### What you need to do
Tally up the lines below containing the string "Given", then write the number alone.

(Data extracts Opens)

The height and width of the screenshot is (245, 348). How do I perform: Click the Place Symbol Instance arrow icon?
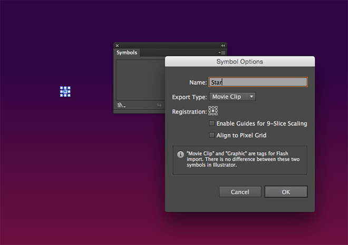tap(159, 105)
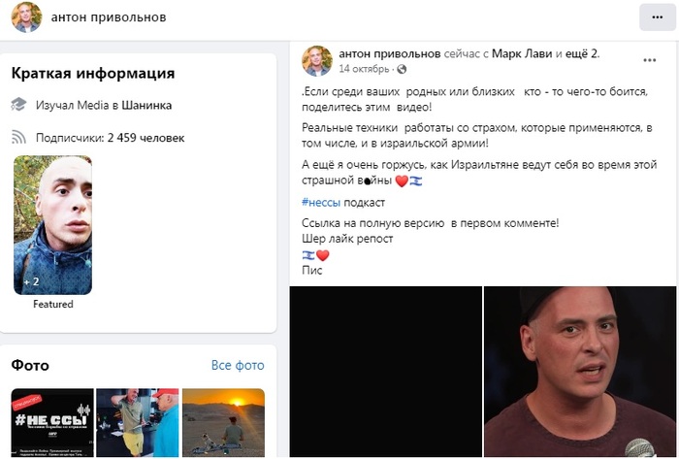Screen dimensions: 679x459
Task: Click the 14 октябрь post date link
Action: (364, 69)
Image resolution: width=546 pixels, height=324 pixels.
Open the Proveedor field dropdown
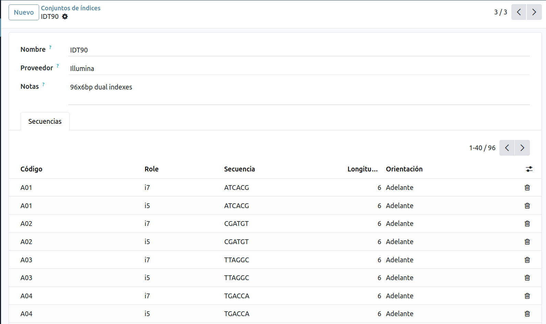click(298, 69)
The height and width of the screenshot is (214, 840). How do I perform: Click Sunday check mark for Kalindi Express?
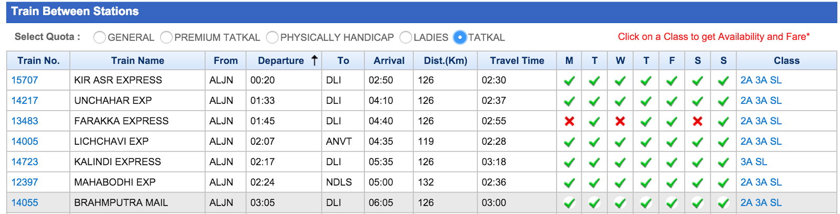pos(723,163)
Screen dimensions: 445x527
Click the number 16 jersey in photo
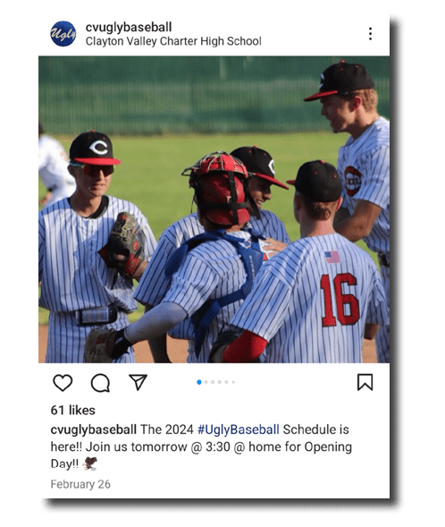[340, 300]
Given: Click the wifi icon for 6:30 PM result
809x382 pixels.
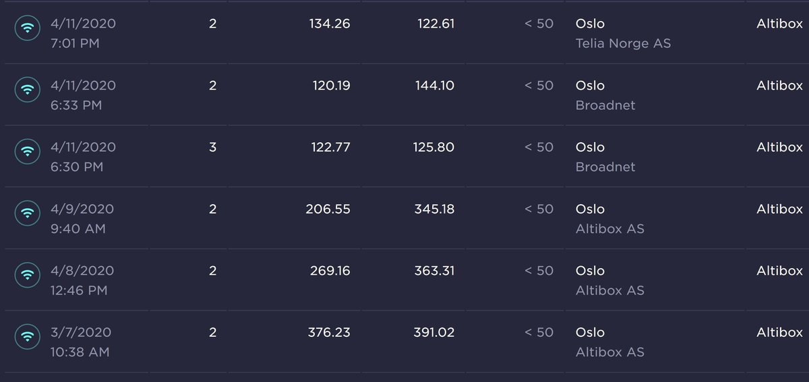Looking at the screenshot, I should point(28,152).
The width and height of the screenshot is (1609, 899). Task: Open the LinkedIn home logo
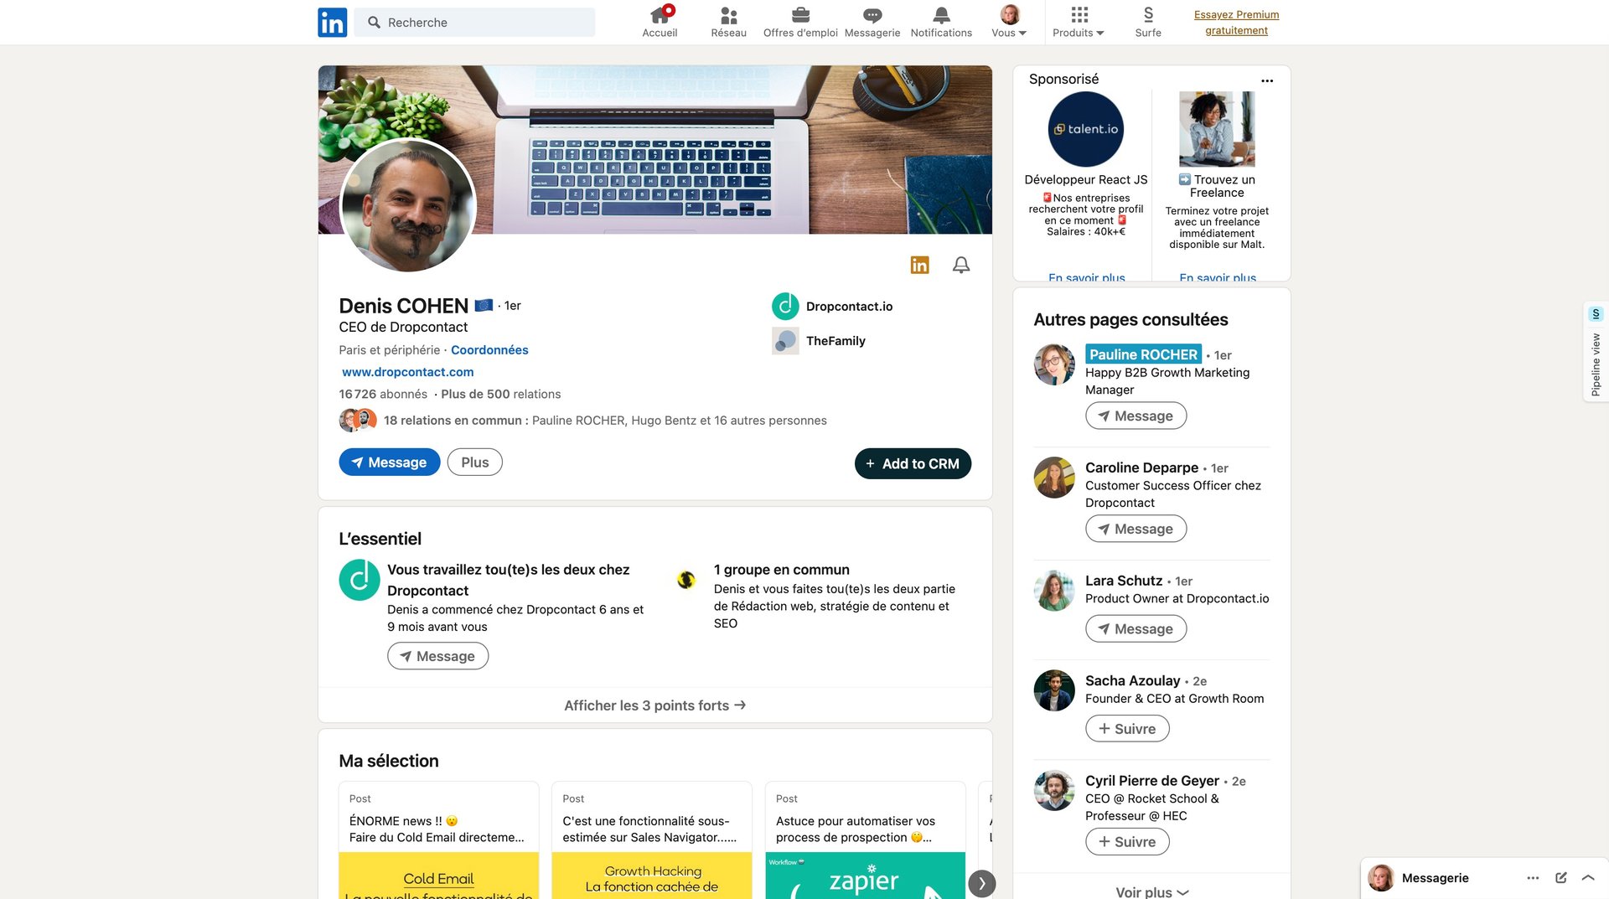(332, 22)
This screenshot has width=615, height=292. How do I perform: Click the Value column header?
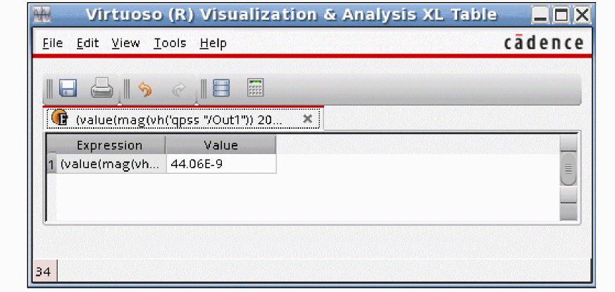click(220, 146)
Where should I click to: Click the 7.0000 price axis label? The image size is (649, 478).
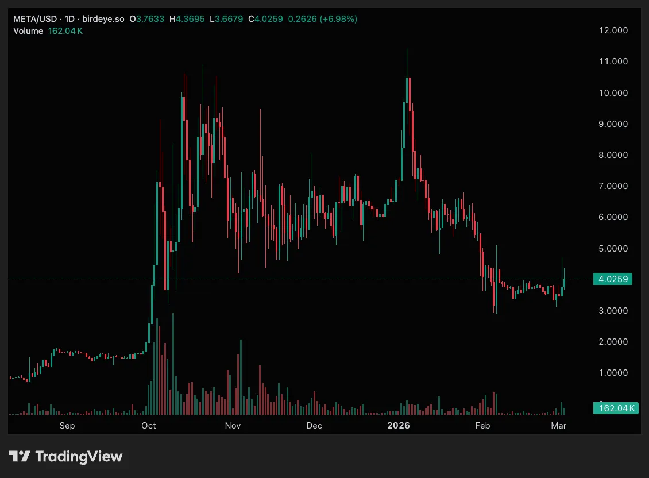612,186
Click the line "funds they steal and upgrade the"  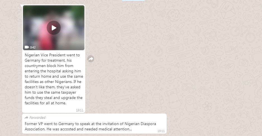(54, 98)
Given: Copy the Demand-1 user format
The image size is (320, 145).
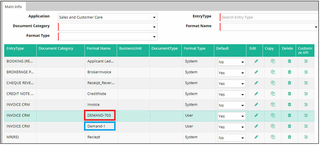Looking at the screenshot, I should pos(273,126).
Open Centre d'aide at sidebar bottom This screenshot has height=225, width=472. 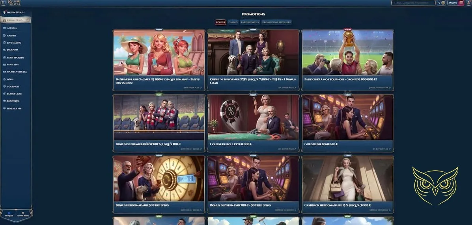23,215

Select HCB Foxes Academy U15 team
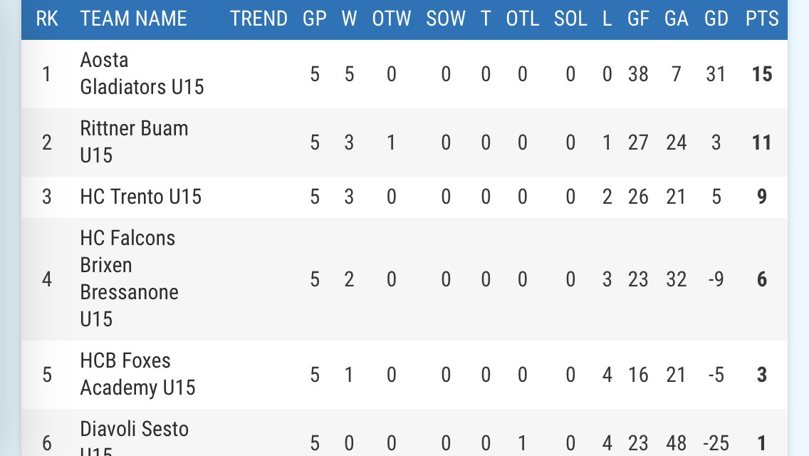[137, 374]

(Data extracts Closes)

### Task result
2